▸ EXERCISE REQUIREMENTS
The whole listing below is to be repeated without alteration.

▸ LISTED RECORDS
-------

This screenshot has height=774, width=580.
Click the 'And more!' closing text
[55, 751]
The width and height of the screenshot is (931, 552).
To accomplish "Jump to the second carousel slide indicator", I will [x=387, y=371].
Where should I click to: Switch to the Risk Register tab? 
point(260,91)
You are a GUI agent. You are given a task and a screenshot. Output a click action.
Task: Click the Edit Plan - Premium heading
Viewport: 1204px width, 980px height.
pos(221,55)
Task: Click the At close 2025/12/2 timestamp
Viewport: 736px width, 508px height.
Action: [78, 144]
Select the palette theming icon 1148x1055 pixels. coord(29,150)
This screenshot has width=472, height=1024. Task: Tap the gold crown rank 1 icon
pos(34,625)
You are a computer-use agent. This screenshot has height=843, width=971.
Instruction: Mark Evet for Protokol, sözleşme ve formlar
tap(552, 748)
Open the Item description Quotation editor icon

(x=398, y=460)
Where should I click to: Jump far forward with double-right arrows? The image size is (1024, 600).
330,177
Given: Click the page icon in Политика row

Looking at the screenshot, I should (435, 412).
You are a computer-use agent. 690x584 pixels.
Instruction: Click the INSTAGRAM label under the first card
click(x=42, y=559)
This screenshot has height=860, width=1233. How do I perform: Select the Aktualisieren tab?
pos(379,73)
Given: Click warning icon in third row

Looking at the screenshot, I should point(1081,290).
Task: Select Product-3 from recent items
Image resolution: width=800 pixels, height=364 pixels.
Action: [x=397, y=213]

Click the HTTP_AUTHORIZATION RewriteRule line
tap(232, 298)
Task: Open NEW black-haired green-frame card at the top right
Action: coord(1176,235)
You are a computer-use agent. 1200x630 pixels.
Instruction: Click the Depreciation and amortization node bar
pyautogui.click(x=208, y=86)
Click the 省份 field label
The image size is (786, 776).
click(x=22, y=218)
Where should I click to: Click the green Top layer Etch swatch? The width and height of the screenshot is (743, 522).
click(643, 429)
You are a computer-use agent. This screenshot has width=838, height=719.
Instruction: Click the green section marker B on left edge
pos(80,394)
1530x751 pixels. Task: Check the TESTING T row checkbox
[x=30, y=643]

-------

▸ EXERCISE OUTPUT
This screenshot has height=774, width=580.
Click the 'And more!' closing text
[55, 751]
The width and height of the screenshot is (931, 552).
To accomplish "Jump to the second carousel slide indicator", I will [x=387, y=371].
Where should I click to: Switch to the Risk Register tab? 
point(260,91)
You are a GUI agent. You are given a task and a screenshot. Output a click action.
Task: Click the Edit Plan - Premium heading
Viewport: 1204px width, 980px height.
pos(221,55)
Task: Click the At close 2025/12/2 timestamp
Viewport: 736px width, 508px height.
Action: [78, 144]
Select the palette theming icon 1148x1055 pixels. coord(29,150)
This screenshot has width=472, height=1024. Task: Tap the gold crown rank 1 icon
pos(34,625)
You are a computer-use agent. This screenshot has height=843, width=971.
Instruction: Mark Evet for Protokol, sözleşme ve formlar
tap(552, 748)
Open the Item description Quotation editor icon

(x=398, y=460)
Where should I click to: Jump far forward with double-right arrows? The image size is (1024, 600).
330,177
Given: Click the page icon in Политика row

Looking at the screenshot, I should (435, 412).
You are a computer-use agent. 690x584 pixels.
Instruction: Click the INSTAGRAM label under the first card
click(x=42, y=559)
This screenshot has height=860, width=1233. How do I perform: Select the Aktualisieren tab?
pos(379,73)
Given: Click warning icon in third row

Looking at the screenshot, I should point(1081,290).
Task: Select Product-3 from recent items
Image resolution: width=800 pixels, height=364 pixels.
Action: [x=397, y=213]

Click the HTTP_AUTHORIZATION RewriteRule line
tap(232, 298)
Task: Open NEW black-haired green-frame card at the top right
Action: coord(1176,235)
You are a computer-use agent. 1200x630 pixels.
Instruction: Click the Depreciation and amortization node bar
pyautogui.click(x=208, y=86)
Click the 省份 field label
The image size is (786, 776).
click(x=22, y=218)
Where should I click to: Click the green Top layer Etch swatch? The width and height of the screenshot is (743, 522).
click(643, 429)
You are a computer-use agent. This screenshot has width=838, height=719.
Instruction: Click the green section marker B on left edge
pos(80,394)
1530x751 pixels. Task: Check the TESTING T row checkbox
[x=30, y=643]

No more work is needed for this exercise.